2. If in fact there has been no change in the atheism index in the countries listed in Table 4, in how many of those countries would you expect to detect a change (at a significance level of 0.05) simply by chance?

Hint: Look in the textbook index under Type 1 error.

I would expect to detect a change in 5% of the countries in the table due to chance or sampling error alone due to the fact that the sampling distribution of the global population is normally distributed and due to the fact that 5% of the country atheist proportions would be beyond the 95% of the sampling distribution.

3. Suppose you’re hired by the local government to estimate the proportion of residents that attend a religious service on a weekly basis. According to the guidelines, the estimate must have a margin of error no greater than 1% with 95% confidence. You have no idea what to expect for p. How many people would you have to sample to ensure that you are within the guidelines?

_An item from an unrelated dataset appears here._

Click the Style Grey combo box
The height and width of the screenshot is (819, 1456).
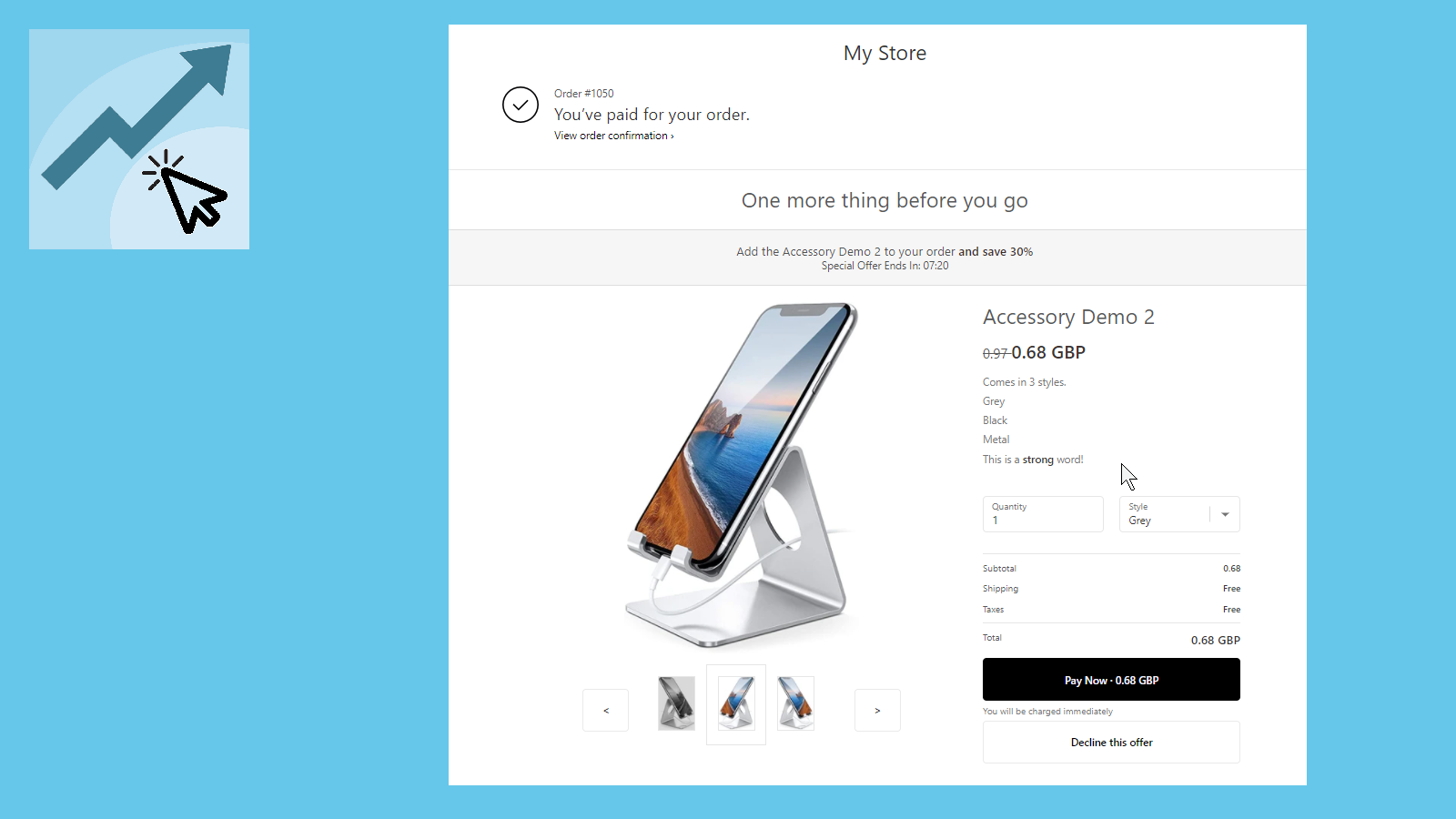click(x=1179, y=514)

Hint: Refer to your plot of the relationship between p and margin of error. Do not use the data set to answer this question.

Because the ME, in the case of a 95% confidence interval, is equal to ME = 1.96*SE, we know that SE = 0.01/1.96 = 0.005. Letting our desired SE = 0.005, we can plug this into the equation for the standard of error using p = 0.5 and find that our sample size n must be greater than or equal to 9,600.